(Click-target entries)
====================

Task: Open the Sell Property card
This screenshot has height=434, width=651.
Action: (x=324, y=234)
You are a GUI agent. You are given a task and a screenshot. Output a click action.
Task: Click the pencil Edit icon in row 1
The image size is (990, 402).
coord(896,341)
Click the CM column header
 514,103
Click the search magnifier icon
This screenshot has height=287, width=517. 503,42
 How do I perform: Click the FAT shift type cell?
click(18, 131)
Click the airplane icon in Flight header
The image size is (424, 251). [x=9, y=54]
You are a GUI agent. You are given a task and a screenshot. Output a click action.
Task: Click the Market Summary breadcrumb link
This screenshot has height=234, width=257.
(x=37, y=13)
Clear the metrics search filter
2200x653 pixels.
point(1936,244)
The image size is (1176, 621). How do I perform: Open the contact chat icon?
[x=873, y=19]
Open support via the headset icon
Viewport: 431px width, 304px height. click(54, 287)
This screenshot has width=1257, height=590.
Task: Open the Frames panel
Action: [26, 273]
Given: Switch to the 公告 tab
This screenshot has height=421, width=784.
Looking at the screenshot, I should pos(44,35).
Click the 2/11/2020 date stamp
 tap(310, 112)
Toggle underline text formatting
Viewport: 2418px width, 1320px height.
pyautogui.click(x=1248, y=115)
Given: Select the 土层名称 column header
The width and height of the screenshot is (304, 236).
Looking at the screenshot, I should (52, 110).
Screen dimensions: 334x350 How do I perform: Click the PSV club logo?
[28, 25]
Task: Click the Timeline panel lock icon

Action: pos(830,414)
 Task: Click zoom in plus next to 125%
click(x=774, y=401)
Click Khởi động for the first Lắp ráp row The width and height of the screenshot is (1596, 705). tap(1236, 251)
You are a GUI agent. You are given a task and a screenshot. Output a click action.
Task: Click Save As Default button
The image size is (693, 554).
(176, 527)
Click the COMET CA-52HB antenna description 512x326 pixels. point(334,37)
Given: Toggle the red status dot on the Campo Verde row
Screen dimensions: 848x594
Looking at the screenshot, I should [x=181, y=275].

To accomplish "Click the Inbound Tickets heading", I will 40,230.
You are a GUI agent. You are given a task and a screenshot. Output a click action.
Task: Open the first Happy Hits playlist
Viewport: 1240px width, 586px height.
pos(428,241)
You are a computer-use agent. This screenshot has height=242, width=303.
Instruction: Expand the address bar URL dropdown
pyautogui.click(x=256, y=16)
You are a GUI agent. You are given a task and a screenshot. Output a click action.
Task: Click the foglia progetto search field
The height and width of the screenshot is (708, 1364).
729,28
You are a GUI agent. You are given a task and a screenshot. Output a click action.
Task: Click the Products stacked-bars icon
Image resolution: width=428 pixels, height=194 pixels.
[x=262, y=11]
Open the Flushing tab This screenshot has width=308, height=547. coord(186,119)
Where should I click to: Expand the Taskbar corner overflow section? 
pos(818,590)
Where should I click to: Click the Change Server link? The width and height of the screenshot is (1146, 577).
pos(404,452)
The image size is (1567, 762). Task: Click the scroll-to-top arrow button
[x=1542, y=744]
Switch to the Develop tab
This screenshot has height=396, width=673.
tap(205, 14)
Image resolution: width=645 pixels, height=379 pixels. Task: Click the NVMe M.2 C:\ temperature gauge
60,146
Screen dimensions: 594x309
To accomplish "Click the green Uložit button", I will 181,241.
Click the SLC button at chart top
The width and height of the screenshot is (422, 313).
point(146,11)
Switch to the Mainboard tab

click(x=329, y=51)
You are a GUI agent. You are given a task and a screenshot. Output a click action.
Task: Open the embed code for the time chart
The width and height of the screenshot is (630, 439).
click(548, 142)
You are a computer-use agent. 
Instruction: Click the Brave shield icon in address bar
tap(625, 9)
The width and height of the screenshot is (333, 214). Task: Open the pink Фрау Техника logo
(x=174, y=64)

====================

■ WHAT YOU HAVE TO DO: Can you reproduce the entries word for word, starting at the very first line and going on through the line that contains "click(18, 131)", with that line included?

■ FULL RESPONSE:
Task: Open the Sell Property card
This screenshot has height=434, width=651.
Action: (x=324, y=234)
You are a GUI agent. You are given a task and a screenshot. Output a click action.
Task: Click the pencil Edit icon in row 1
The image size is (990, 402).
coord(896,341)
Click the CM column header
 514,103
Click the search magnifier icon
This screenshot has height=287, width=517. 503,42
 How do I perform: Click the FAT shift type cell?
click(18, 131)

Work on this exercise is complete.